Wassalmualaikum Wr.Wb.
Magelang, 25 Desember 2015
Penulis
DAFTAR ISI
HALAMAN COVER i
KATA PENGANTAR ii
DAFTAR ISI iv
BAB I PENDAHULUAN 1
A. Latar Belakang 1
B. Rumusan Masalah 2
C. Tujuan 3
BAB II PEMBAHASAN 4
A. Definisi Kriminalitas 4
B. Faktor penyebab anak melakukan tindak pidana 6
C. Contoh kasus kriminal yang melibatkan anak di bawah umur 9
D. Penyimpangan sila - sila Pancasila 11
BAB III PENUTUP 15
A. Kesimpulan 15
B. Penutup 15
DAFTAR PUSTAKA 16
BAB I
PENDAHULUAN
Latar Belakang
Selama ini masyarakat mempunyai aturan dan undang – undang yang mengatur berbagai macam tindakan kriminal yaitu UUD 1945, dengan Pancasila sebagai pedoman berkehidupan bermasyarakat, berbangsa, dan bernegara. Aturan tersebut dibuat agar masyarakat menjadi aman, damai, dan jauh dari masalah- masalah sosial. Namun pada kenyataannya kejahatan sadis makin marak dilakukan, belakangan ini banyak anak di bawah umur atau bocah bau kencur yang justru melakukan tindak kriminalitas dimana hal tersebut melanggar norma sosial dan norma hukum yang berlaku. Dalam kejahatan anak ini, para pelaku bertindak seperti orang dewasa.

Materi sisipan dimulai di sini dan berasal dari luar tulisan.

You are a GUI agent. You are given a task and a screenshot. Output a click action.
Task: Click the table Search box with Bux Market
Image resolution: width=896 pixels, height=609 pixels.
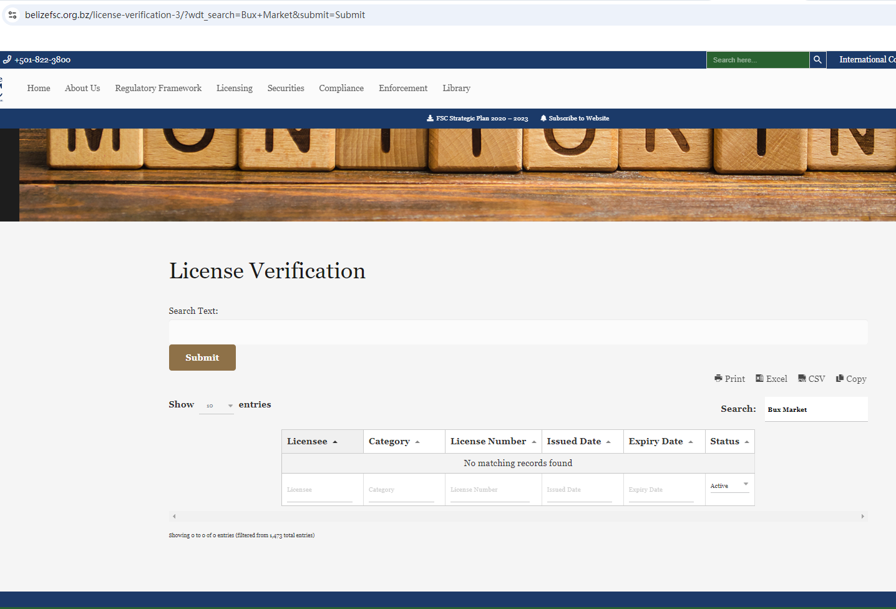tap(816, 409)
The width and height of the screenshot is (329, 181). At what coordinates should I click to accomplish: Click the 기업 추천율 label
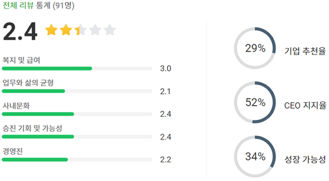point(305,51)
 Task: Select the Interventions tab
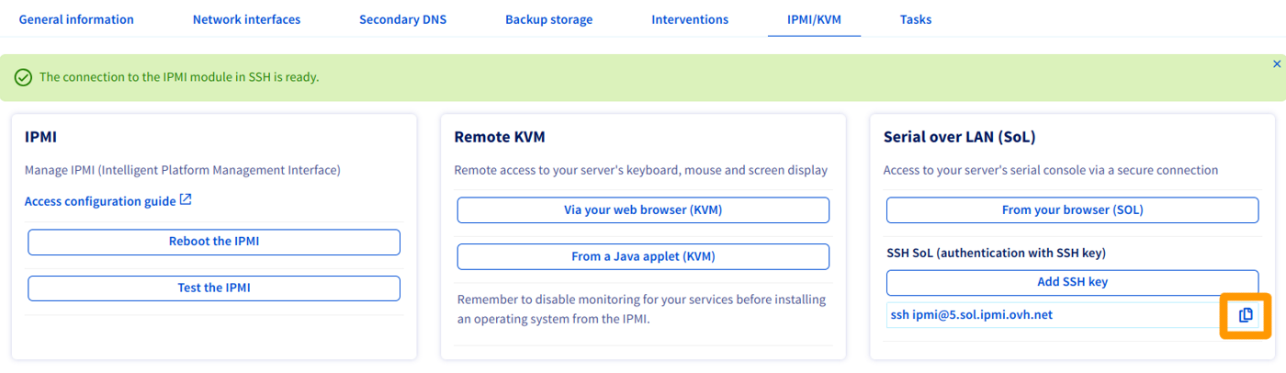pos(690,19)
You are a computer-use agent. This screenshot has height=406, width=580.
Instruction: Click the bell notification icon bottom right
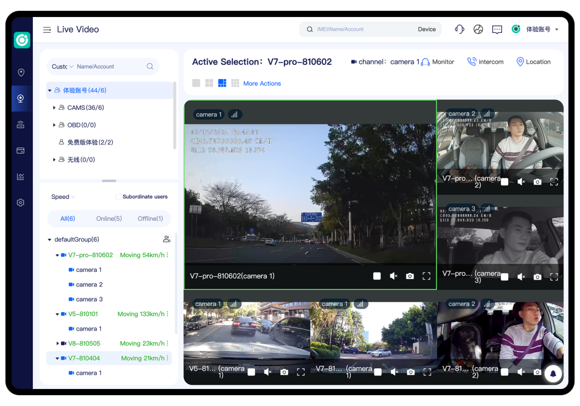point(553,373)
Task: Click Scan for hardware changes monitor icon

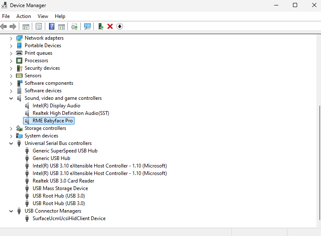Action: (x=87, y=26)
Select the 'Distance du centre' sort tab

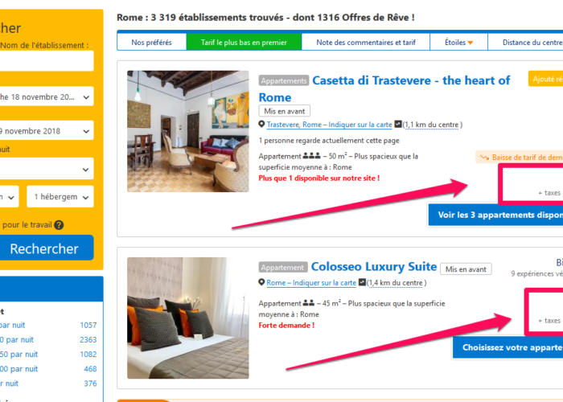tap(526, 43)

Anak-anak jaman sekarang kemarahannya mudah meledak hanya karena hal sepele. Jika anak pada saat 30 – 20 tahun lalu biasanya berantem dengan tangan kosong, anak sekolah sekarang sudah mempersenjatai dirinya dengan senjata tajam, ada atau tidak ada bahaya yang mengancam. Maraknya tayangan kekerasan di televisi, kebiasaan menonton game online yang membuat anak terbiasa dengan darah muncrat kemana-mana, otak mereka distimulasi untuk menyerang lebih dulu sebelum diserang, semua itu memicu perilaku kriminal dalam diri anak.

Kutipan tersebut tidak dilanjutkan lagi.